The benefits of the second option are that you will still get to live in your house if that is important to you. You won’t be living in your Bug out bag, but you will have a much more prepared plan. You can keep food, water, a thorough first aid kit, and even weapons for hunting and protection inside the RV. You can get a small trailer and hitch it to a truck or SUV, which will allow you to have a more discreet vehicle that fits into smaller spaces and is easier to drive through windy roads.
What to consider
While shopping for an RV, you need to seriously consider your needs and look for the most versatile vehicle. You will want to avoid RV’s that are excessive in weight and size, as they won’t be able to take you through as many places.
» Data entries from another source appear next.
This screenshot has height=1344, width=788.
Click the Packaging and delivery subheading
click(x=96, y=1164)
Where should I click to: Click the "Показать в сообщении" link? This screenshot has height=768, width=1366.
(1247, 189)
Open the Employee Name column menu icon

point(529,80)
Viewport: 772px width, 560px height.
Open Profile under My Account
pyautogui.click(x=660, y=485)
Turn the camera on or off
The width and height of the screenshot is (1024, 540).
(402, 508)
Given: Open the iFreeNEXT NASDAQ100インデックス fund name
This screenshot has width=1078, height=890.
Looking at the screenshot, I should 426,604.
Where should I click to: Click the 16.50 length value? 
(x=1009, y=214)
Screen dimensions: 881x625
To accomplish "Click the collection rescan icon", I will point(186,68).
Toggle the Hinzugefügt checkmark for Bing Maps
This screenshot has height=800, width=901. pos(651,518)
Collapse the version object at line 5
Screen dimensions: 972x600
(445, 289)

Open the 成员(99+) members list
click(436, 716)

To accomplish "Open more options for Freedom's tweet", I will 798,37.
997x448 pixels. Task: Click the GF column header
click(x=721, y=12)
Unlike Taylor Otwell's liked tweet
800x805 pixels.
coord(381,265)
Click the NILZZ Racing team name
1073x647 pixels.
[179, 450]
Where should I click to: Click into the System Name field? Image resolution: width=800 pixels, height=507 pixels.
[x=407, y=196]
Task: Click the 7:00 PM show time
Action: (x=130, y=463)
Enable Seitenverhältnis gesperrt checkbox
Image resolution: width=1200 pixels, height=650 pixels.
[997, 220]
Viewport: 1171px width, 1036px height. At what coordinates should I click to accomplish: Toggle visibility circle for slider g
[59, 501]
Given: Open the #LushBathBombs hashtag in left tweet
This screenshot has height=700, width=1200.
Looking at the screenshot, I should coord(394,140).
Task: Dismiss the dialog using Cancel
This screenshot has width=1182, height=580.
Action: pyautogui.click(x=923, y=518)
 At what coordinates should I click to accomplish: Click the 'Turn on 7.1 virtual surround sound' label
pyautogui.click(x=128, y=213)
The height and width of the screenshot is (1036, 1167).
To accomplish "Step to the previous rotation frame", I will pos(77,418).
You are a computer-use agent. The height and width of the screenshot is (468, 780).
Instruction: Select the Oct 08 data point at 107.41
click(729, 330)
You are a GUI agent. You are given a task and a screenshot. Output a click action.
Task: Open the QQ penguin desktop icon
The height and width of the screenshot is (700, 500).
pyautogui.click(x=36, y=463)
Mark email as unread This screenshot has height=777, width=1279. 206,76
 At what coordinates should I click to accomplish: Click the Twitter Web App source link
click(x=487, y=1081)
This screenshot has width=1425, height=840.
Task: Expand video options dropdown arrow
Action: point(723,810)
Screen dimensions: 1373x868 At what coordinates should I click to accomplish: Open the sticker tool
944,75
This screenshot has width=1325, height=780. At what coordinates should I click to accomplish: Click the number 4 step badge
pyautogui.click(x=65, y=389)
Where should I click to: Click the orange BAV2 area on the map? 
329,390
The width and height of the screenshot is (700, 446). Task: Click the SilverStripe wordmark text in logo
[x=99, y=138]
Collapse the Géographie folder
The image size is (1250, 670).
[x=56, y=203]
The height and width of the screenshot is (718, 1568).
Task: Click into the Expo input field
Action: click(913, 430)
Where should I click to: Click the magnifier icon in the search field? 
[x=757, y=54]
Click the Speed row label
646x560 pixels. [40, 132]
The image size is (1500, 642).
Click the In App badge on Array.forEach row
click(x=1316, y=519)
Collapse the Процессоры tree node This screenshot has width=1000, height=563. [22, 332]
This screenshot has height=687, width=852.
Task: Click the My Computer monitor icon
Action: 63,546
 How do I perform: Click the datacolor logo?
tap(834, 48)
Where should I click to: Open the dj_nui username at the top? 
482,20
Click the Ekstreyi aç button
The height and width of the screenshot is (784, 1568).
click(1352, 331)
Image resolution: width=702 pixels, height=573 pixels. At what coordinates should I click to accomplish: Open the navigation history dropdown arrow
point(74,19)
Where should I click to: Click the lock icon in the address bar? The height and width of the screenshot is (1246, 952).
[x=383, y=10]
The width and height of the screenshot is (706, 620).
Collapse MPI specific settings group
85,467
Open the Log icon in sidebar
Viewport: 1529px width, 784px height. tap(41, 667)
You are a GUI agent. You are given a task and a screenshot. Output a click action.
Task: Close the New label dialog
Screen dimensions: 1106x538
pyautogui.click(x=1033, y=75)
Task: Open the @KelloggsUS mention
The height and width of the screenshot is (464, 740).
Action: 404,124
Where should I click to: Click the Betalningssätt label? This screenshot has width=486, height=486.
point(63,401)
RV’s that are too big won’t be able to handle small, dirt roads, steep hills, and could draw unnecessary attention to you if you are trying to remain incognito.
Some of the most versatile RV styles that can be good for going off-roading are expedition RV’s. They are typically less heavy and are designed to go on smaller roads that large RV’s can’t handle. You can get them in different styles to fit your needs, with differing levels of comfort available.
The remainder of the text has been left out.